オオ、ジュニア!

~ありふれた少女の非凡な一日~

チントンシャンテントン

 三味線の擬音らしいですね。スーパーで流れていたクリスマスソングを耳にして、ふと思い浮かんだのだけれど概ね的外れ。試しにチントンシャンと鳴らして空を滑るサンタクロースを空想してみたけれど、やっぱりなんだか間抜けだ。

 

 先日、健康診断を受けに行ったらそこがわりと大きな総合病院だった所為か、死にかけの人やそうじゃない人に囲まれてへろへろに疲れた。周りのみんなの顔や話を見聞きしていたら、なんだか切なくなってしまったのだ。今でも思い出す度に少し心が細くなる気がする。

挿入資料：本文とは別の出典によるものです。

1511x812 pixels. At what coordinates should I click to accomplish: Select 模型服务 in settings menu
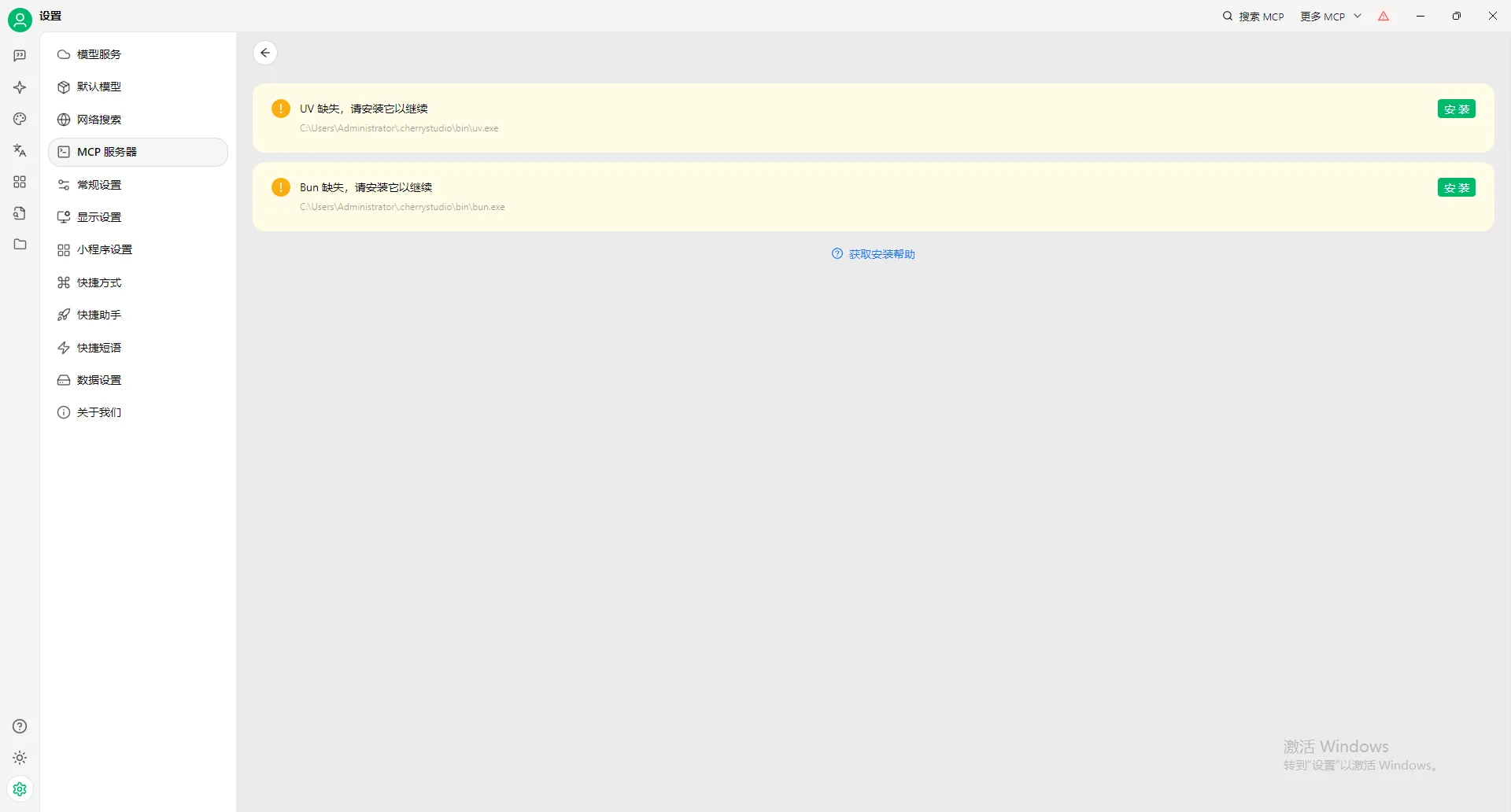coord(99,54)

 病院は嫌いだ。幾つになっても注射は怖いし消毒液の匂いは気が滅入る。それにお医者様の前に座らされると何故だか酷く申し訳ない気持ちになる。くだらない悪戯で叱られているような気持ち。僕がまだ小学生の頃、注射が嫌で学校から逃げ出したことがあるからかもしれない。
「運動はされますか?」
「いえ、あんまりしないですね」
「お煙草は?」
「あ、吸ってます」
「一日どれくらい?」
「えっと、一箱ぐらいですかね」
「何年吸ってますか?」
「……4年程」
「正直に」
「……6年、です」
「学校卒業したら煙草も卒業しましょうネ」
「はあ」
 いまになって思い返すと普通に叱られている気もする。まあいいや。叱られた記憶なんて遠い昔のことなので、叱られ方を忘れてしまっているのかもしれない。
 
 ちなみに、健康診断の結果は" 「至って健康(低血圧である点を除く)」だそうだが、一晩寝たら風邪を引いた。鼻からくるやつ。鼻の風邪を引くと幼い時分に呼吸を忘れる程泣いた事を思い出す。鼻が詰まっているのに匂いがするなんて変だけれど、あの時と同じ匂いがする気がする。風邪を引くと少し火照った身体とふわふわした感覚も相まって、ノスタルジーに駆られるのは僕だけだろうか。そういえば、最後に看病されたのはいつだったっけ。